EXERCISE PROMPT — Please return the entries, omitting and altering nothing.
--------------------------------------------------
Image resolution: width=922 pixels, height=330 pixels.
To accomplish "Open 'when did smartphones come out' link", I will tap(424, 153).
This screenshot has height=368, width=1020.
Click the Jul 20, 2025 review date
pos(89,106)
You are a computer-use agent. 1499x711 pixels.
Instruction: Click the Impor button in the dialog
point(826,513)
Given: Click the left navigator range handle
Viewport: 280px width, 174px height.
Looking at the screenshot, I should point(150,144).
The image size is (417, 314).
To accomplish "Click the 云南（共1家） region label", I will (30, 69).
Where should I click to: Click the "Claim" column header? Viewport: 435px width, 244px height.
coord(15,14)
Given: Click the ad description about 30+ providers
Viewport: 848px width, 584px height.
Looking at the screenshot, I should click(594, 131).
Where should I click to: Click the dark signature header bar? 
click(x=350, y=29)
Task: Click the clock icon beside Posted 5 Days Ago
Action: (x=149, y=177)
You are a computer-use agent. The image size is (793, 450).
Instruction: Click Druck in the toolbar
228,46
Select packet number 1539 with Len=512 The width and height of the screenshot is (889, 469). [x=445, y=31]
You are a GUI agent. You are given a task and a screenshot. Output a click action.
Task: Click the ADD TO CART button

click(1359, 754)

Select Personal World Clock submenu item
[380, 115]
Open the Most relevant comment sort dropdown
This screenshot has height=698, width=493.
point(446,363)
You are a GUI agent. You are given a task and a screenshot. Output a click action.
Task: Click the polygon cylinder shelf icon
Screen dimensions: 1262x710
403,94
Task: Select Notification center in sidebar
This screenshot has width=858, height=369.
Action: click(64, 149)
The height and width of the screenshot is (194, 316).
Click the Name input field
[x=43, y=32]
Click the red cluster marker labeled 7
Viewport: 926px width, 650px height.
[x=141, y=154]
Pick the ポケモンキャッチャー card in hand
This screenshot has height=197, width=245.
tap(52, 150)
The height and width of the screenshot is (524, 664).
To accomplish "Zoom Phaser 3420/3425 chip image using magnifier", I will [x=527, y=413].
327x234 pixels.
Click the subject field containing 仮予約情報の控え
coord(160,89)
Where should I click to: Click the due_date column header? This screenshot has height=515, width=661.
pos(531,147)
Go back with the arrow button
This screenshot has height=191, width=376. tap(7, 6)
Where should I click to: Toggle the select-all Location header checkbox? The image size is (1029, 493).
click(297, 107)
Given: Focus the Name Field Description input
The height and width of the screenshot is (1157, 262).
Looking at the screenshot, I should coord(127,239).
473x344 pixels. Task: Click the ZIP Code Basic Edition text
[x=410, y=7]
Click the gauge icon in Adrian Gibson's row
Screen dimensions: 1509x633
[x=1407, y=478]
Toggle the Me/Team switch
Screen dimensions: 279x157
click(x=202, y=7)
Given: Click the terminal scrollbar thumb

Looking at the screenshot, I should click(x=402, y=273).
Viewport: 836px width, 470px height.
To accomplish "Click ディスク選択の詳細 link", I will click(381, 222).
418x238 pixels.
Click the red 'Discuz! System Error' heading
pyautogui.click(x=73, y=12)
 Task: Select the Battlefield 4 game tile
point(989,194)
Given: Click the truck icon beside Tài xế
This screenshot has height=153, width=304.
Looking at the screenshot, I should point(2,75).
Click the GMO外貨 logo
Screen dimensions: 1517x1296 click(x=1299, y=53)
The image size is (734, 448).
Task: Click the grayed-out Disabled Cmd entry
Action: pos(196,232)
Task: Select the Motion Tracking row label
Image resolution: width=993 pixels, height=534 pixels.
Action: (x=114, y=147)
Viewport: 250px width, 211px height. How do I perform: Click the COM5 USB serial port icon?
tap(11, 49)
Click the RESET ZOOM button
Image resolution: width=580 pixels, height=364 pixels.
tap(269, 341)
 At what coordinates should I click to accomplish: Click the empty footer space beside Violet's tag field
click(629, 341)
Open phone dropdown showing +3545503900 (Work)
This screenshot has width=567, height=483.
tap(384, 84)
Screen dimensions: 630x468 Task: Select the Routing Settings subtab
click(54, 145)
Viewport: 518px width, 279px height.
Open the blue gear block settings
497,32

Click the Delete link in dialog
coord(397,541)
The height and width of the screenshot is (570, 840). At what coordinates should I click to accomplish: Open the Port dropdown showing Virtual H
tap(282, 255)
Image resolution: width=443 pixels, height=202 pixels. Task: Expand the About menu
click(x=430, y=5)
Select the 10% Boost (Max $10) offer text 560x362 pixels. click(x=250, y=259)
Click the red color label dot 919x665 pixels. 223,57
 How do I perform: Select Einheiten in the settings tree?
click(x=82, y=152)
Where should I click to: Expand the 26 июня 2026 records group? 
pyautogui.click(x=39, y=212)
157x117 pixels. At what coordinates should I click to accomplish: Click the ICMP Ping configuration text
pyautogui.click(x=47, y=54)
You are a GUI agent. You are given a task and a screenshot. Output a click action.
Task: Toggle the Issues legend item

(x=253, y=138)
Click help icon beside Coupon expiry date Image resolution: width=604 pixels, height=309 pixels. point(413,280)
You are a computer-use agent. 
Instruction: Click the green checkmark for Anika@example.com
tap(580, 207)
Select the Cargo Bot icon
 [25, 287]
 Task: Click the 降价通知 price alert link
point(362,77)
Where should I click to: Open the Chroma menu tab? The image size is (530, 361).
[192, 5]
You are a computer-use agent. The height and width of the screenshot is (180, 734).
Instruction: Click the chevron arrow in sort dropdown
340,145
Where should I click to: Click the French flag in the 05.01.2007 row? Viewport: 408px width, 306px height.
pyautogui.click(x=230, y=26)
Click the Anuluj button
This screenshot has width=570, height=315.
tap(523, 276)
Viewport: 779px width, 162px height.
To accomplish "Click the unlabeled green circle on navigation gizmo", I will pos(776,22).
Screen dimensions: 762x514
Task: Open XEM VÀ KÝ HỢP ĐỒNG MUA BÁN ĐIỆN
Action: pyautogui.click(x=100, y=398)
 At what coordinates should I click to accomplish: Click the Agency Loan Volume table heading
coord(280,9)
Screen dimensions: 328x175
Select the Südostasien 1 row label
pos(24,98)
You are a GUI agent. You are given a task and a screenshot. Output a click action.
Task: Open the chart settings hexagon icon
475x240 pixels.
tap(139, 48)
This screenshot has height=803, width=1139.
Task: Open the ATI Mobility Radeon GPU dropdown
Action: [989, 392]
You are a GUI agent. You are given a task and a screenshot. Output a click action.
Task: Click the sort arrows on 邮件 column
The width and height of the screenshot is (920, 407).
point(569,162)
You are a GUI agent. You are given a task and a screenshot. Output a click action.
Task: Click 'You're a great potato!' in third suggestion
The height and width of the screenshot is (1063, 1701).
--------------------------------------------------
ANSWER SPACE —
Image resolution: width=922 pixels, height=330 pixels.
To accomplish "Open 'when did smartphones come out' link", I will tap(424, 153).
This screenshot has height=368, width=1020.
Click the Jul 20, 2025 review date
pos(89,106)
You are a computer-use agent. 1499x711 pixels.
Instruction: Click the Impor button in the dialog
point(826,513)
Given: Click the left navigator range handle
Viewport: 280px width, 174px height.
Looking at the screenshot, I should point(150,144).
The image size is (417, 314).
To accomplish "Click the 云南（共1家） region label", I will (30, 69).
Where should I click to: Click the "Claim" column header? Viewport: 435px width, 244px height.
coord(15,14)
Given: Click the ad description about 30+ providers
Viewport: 848px width, 584px height.
Looking at the screenshot, I should click(594, 131).
Where should I click to: Click the dark signature header bar? 
click(x=350, y=29)
Task: Click the clock icon beside Posted 5 Days Ago
Action: (x=149, y=177)
You are a computer-use agent. The image size is (793, 450).
Instruction: Click Druck in the toolbar
228,46
Select packet number 1539 with Len=512 The width and height of the screenshot is (889, 469). [x=445, y=31]
You are a GUI agent. You are given a task and a screenshot. Output a click action.
Task: Click the ADD TO CART button

click(1359, 754)

Select Personal World Clock submenu item
[380, 115]
Open the Most relevant comment sort dropdown
This screenshot has height=698, width=493.
point(446,363)
You are a GUI agent. You are given a task and a screenshot. Output a click action.
Task: Click the polygon cylinder shelf icon
Screen dimensions: 1262x710
403,94
Task: Select Notification center in sidebar
This screenshot has width=858, height=369.
Action: click(64, 149)
The height and width of the screenshot is (194, 316).
Click the Name input field
[x=43, y=32]
Click the red cluster marker labeled 7
Viewport: 926px width, 650px height.
[x=141, y=154]
Pick the ポケモンキャッチャー card in hand
This screenshot has height=197, width=245.
tap(52, 150)
The height and width of the screenshot is (524, 664).
To accomplish "Zoom Phaser 3420/3425 chip image using magnifier", I will [x=527, y=413].
327x234 pixels.
Click the subject field containing 仮予約情報の控え
coord(160,89)
Where should I click to: Click the due_date column header? This screenshot has height=515, width=661.
pos(531,147)
Go back with the arrow button
This screenshot has height=191, width=376. tap(7, 6)
Where should I click to: Toggle the select-all Location header checkbox? The image size is (1029, 493).
click(297, 107)
Given: Focus the Name Field Description input
The height and width of the screenshot is (1157, 262).
Looking at the screenshot, I should coord(127,239).
473x344 pixels. Task: Click the ZIP Code Basic Edition text
[x=410, y=7]
Click the gauge icon in Adrian Gibson's row
Screen dimensions: 1509x633
[x=1407, y=478]
Toggle the Me/Team switch
Screen dimensions: 279x157
click(x=202, y=7)
Given: Click the terminal scrollbar thumb

Looking at the screenshot, I should click(x=402, y=273).
Viewport: 836px width, 470px height.
To accomplish "Click ディスク選択の詳細 link", I will click(381, 222).
418x238 pixels.
Click the red 'Discuz! System Error' heading
pyautogui.click(x=73, y=12)
 Task: Select the Battlefield 4 game tile
point(989,194)
Given: Click the truck icon beside Tài xế
This screenshot has height=153, width=304.
Looking at the screenshot, I should point(2,75).
Click the GMO外貨 logo
Screen dimensions: 1517x1296 click(x=1299, y=53)
The image size is (734, 448).
Task: Click the grayed-out Disabled Cmd entry
Action: pos(196,232)
Task: Select the Motion Tracking row label
Image resolution: width=993 pixels, height=534 pixels.
Action: (x=114, y=147)
Viewport: 250px width, 211px height. How do I perform: Click the COM5 USB serial port icon?
tap(11, 49)
Click the RESET ZOOM button
Image resolution: width=580 pixels, height=364 pixels.
tap(269, 341)
 At what coordinates should I click to accomplish: Click the empty footer space beside Violet's tag field
click(629, 341)
Open phone dropdown showing +3545503900 (Work)
This screenshot has width=567, height=483.
tap(384, 84)
Screen dimensions: 630x468 Task: Select the Routing Settings subtab
click(54, 145)
Viewport: 518px width, 279px height.
Open the blue gear block settings
497,32

Click the Delete link in dialog
coord(397,541)
The height and width of the screenshot is (570, 840). At what coordinates should I click to accomplish: Open the Port dropdown showing Virtual H
tap(282, 255)
Image resolution: width=443 pixels, height=202 pixels. Task: Expand the About menu
click(x=430, y=5)
Select the 10% Boost (Max $10) offer text 560x362 pixels. click(x=250, y=259)
Click the red color label dot 919x665 pixels. 223,57
 How do I perform: Select Einheiten in the settings tree?
click(x=82, y=152)
Where should I click to: Expand the 26 июня 2026 records group? 
pyautogui.click(x=39, y=212)
157x117 pixels. At what coordinates should I click to accomplish: Click the ICMP Ping configuration text
pyautogui.click(x=47, y=54)
You are a GUI agent. You are given a task and a screenshot. Output a click action.
Task: Toggle the Issues legend item

(x=253, y=138)
Click help icon beside Coupon expiry date Image resolution: width=604 pixels, height=309 pixels. point(413,280)
You are a computer-use agent. 
Instruction: Click the green checkmark for Anika@example.com
tap(580, 207)
Select the Cargo Bot icon
 [25, 287]
 Task: Click the 降价通知 price alert link
point(362,77)
Where should I click to: Open the Chroma menu tab? The image size is (530, 361).
[192, 5]
You are a computer-use agent. The height and width of the screenshot is (180, 734).
Instruction: Click the chevron arrow in sort dropdown
340,145
Where should I click to: Click the French flag in the 05.01.2007 row? Viewport: 408px width, 306px height.
pyautogui.click(x=230, y=26)
Click the Anuluj button
This screenshot has width=570, height=315.
tap(523, 276)
Viewport: 779px width, 162px height.
To accomplish "Click the unlabeled green circle on navigation gizmo", I will pos(776,22).
Screen dimensions: 762x514
Task: Open XEM VÀ KÝ HỢP ĐỒNG MUA BÁN ĐIỆN
Action: pyautogui.click(x=100, y=398)
 At what coordinates should I click to accomplish: Click the Agency Loan Volume table heading
coord(280,9)
Screen dimensions: 328x175
Select the Südostasien 1 row label
pos(24,98)
You are a GUI agent. You are given a task and a screenshot. Output a click action.
Task: Open the chart settings hexagon icon
475x240 pixels.
tap(139, 48)
This screenshot has height=803, width=1139.
Task: Open the ATI Mobility Radeon GPU dropdown
Action: [989, 392]
You are a GUI agent. You are given a task and a screenshot. Output a click action.
Task: Click the sort arrows on 邮件 column
The width and height of the screenshot is (920, 407).
point(569,162)
You are a GUI agent. You are given a task and a screenshot. Output a click action.
Task: Click 'You're a great potato!' in third suggestion
The height and width of the screenshot is (1063, 1701).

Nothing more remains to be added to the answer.